En los últimos tiempos, la forma en que se entiende la identidad sexual se ha abierto a un sinfín de posibilidades. Los estudios dedicados a la identidad sexual y la expresión de género están reivindicando multitud de opciones personales que han existido desde siempre y que, por lógica, no podían verse representadas en el férreo molde de la heterosexualidad. Y este molde resulta férreo por dos razones: en primer lugar, porque ha demostrado que es insuficiente para describir la diversidad de tendencias sexuales y, en segundo lugar, porque culturalmente ha impuesto una serie de valores asociados al "hombre masculino heterosexual" y a la "mujer femenina heterosexual" que en muchos casos han actuado más como corsés opresivos que como modelos a los que acogerse libremente.
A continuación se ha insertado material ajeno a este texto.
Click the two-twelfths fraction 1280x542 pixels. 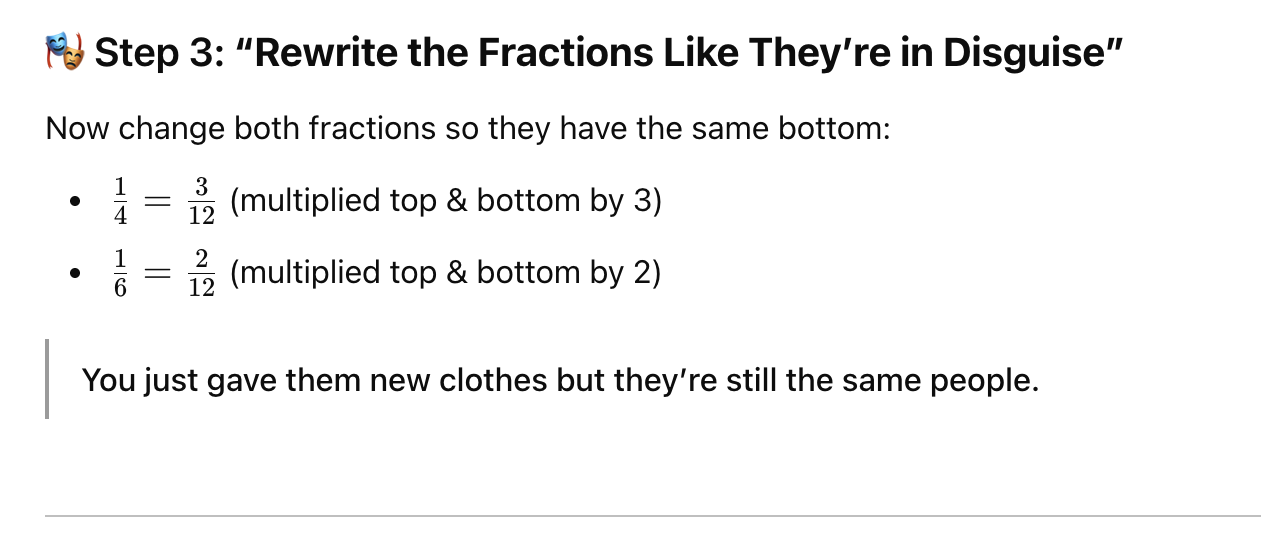(201, 273)
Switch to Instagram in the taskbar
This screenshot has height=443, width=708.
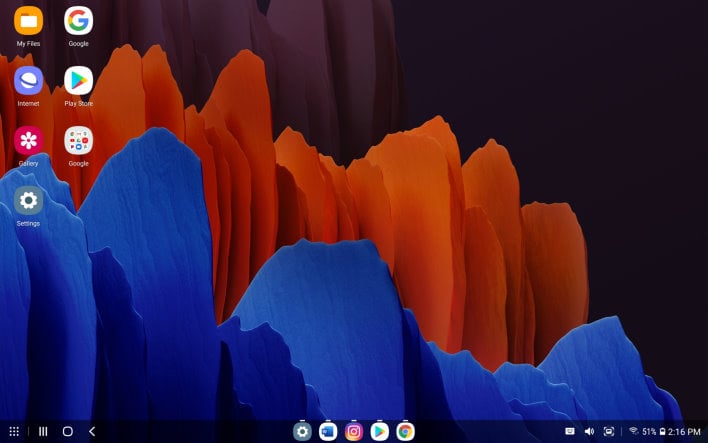coord(354,431)
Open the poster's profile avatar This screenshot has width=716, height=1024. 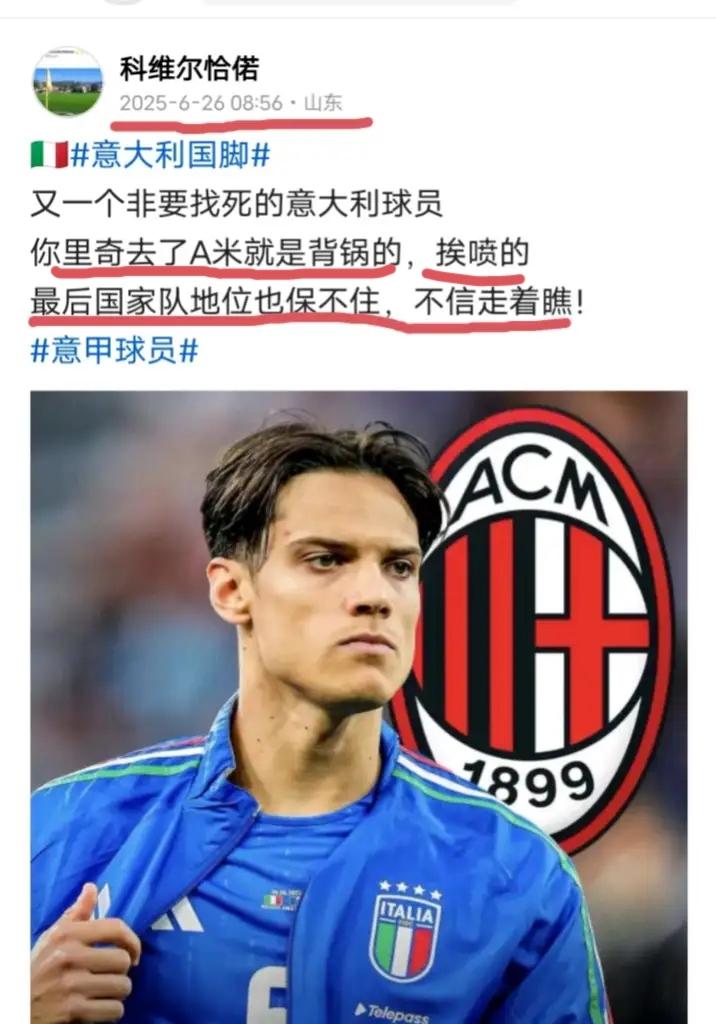coord(67,82)
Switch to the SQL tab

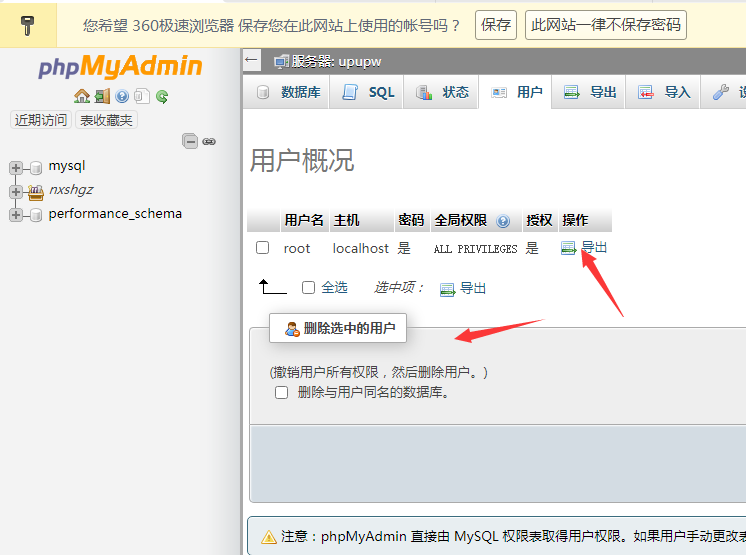pos(368,93)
Por fortuna, están surgiendo discursos en muy distintos foros que respaldan la forma diversa en que las personas quieren vivir su sexualidad para sentirse felices y plenas. Todas las formas de vivir la identidad sexual, las atracciones y las identificaciones de género son legítimas. 
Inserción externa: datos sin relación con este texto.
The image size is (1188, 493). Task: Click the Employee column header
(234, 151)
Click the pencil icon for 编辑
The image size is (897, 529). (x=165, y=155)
¿Quiere esto decir que nuestra sociedad ha erradicado la LGTBIfobia (o fobia hacia las personas lesbianas, gais, bisexuales, trans e intesexo)? Definitivamente, no. Todavía hay quienes banalizan la cuestión, afirman que la igualdad en este sentido está plenamente conseguida o, en el peor de los casos, muestran su desprecio y discriminación de muy variadas formas. Pero el avance es evidente y ojalá que podamos decir que irreversible. No obstante, esta afirmación es pertinente si atendemos a nuestra cultura. En 71 países, la homosexualidad es ilegal y en otros muchos, aunque no son perseguidos por la ley, sí son objeto de un rechazo social aceptado por la mayoría.
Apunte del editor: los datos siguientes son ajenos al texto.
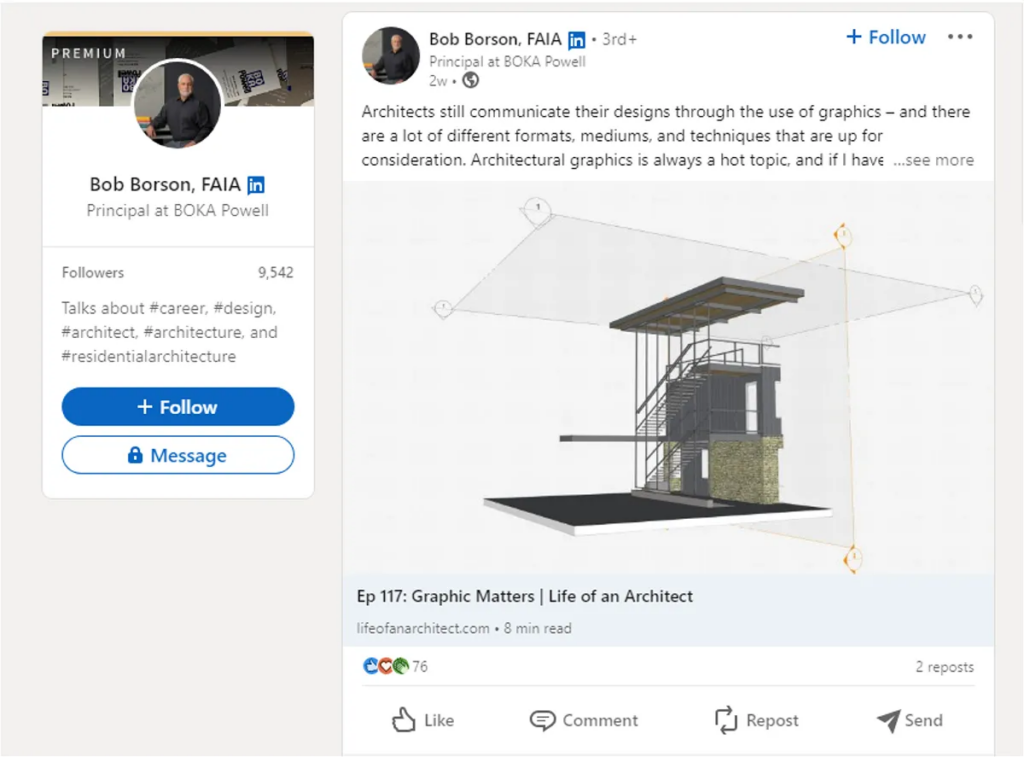Click the Follow button at the top of the post
Screen dimensions: 1024x757
pyautogui.click(x=884, y=37)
Pero volviendo a nuestro entorno, ya no estamos en los tiempos en los que todo aquello que estaba al margen del amor heterosexual era considerado ilícito, o patológico, o una extravagancia a la que no se le hacía ni caso, o una rareza infrecuente que convenía invisibilizar. Pero, ¿y en la literatura? ¿Qué ha ocurrido mientras tanto con ella en relación a este asunto? Pues que ese ostracismo, esa invisibilización social se ha traducido en la ausencia histórica de referentes literarios más allá de chico conoce a chica. Es  triste constatar lo difícil que resulta encontrar historias que reflejen experiencias de amor no heterosexual en la narrativa universal. En esa relación inevitable que la literatura mantiene con la sociedad, ¿cómo iba a ser considerado un asunto digno de la literatura aquello que no era digno de la sociedad de la que la literatura es espejo? 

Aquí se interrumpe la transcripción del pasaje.